Jamie Townsend, an analyst with Town Hall Investment Research, for example, wrote in a report that:
If Android is going to continue its growth as an OS then the continued heavy focus by HTC and Samsung appears to us as a necessity. We expect that focus is now at some risk.
Forrester's John McCarthy writes this on his blog:
If Microsoft passes on the Nokia aquisition, this deal could throw Windows Mobile a temporary life-line. Forrester can hear Steve Balmer and company pitching the Asian players on how Microsoft is the only hardware agnostic player left and that HTC, Samsung, and LG should increase their support for Windows Mobile as protection against Google favoring its own hardware play.
At first glance, such thinking makes some sense. But the more you dig into the argument, the less sense it makes.
You can be sure that Google did plenty of due diligence before the deal, gauging the reaction of current Android phone makers to the acquisition. Google knows there's no way that Android can succeed with the support of only Motorola and not other device makers. Google has succeeded spectacularly with its "let-a-thousand-phone-makers-bloom" business philosophy for Android. It wouldn't make a $12.5 billion bet to endanger that.
After the deal was announced, manufacturers of Android phones lined up behind Google to support the deal, citing the patent protection it would afford Android due to Motorola's considerable patent portfolio. Peter Chou, head of HTC, for example, said
"We welcome the news of today's acquisition, which demonstrates that Google is deeply committed to defending Android, its partners, and the entire ecosystem."

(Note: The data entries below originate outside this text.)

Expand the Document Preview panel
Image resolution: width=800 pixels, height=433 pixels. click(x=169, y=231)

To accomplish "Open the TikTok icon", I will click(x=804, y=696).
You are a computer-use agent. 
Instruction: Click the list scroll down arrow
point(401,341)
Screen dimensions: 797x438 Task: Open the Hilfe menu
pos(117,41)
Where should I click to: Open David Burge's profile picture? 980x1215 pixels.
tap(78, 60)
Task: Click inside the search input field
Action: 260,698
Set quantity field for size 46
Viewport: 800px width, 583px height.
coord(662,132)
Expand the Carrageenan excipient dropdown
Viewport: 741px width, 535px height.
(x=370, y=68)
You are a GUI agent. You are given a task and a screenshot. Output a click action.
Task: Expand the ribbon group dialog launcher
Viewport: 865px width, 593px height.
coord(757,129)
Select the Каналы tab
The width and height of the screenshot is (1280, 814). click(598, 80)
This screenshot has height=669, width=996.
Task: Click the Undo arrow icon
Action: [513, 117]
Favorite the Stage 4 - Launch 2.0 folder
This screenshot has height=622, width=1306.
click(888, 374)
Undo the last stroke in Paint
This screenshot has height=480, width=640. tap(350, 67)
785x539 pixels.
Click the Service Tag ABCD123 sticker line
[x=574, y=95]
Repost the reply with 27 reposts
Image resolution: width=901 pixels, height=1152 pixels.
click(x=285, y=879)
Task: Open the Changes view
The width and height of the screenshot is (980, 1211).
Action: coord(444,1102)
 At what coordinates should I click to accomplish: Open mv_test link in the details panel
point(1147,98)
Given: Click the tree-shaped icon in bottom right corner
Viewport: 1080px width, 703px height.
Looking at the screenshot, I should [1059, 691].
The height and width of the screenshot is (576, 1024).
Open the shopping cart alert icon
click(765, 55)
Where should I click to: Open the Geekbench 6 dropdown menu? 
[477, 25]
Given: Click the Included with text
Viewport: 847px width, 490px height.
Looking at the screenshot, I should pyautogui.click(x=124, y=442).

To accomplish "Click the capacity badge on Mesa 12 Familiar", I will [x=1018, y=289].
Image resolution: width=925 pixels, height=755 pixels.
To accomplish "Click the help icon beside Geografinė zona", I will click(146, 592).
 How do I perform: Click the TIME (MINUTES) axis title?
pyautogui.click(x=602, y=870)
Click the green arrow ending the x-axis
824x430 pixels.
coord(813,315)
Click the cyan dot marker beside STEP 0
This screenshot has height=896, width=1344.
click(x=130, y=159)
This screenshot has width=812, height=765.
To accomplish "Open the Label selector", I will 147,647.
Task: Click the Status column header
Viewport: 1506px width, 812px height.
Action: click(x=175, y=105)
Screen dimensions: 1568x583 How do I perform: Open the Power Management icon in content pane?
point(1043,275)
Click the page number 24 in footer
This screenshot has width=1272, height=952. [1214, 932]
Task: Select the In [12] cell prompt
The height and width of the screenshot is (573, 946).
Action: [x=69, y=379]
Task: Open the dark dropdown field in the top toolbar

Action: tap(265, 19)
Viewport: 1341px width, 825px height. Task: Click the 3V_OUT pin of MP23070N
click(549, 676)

Other manufacturers of Android devices echoed what Chou said. It was clearly an orchestrated effort by Google. But the point is, the manufacturers went along with it. And they went along with it for a simple reason: Android has become their bread and butter. The Motorola deal doesn't change that.
In addition, they're right about the deal possibly offering them protection against lawsuits. Computerworld quotes Alexander Poltorak, chairman and CEO of General Patent Corp., saying that because Google will get the Motorola patent portfolio that
"[Competitors] Will think twice before filing a complaint, because they can be guaranteed Google will strike back."
Here's what the Financial Times says about that (free registration required to follow this link):
The hope is that Google may license Motorola's patents to other Android phone makers, thus strengthening their patent positions. The weight of Motorola's patents now backing up Google could also give Android phone makers an upper hand when negotiating with other patent holders such as Apple or Microsoft.That line of thought appeared to outweigh fears that Google, which will become a direct competitor as well as a partner, could favour Motorola over other hardware manufacturers.
Investors seem to agree. In Tuesday, because of the promise of such patent protection, the stock prices of Samsung and HTC, two big Android device makers, jumped in Asian markets, with Samsung up 6.1 percent and HTC up 3.1 percent.
There are other reasons that the deal will hurt Windows Phone 7, including that it will likely stop Motorola from manufacturing Windows Phone 7 devices.
The upshot of all this? Windows Phone 7 comes out a loser if the deal goes through, not a winner.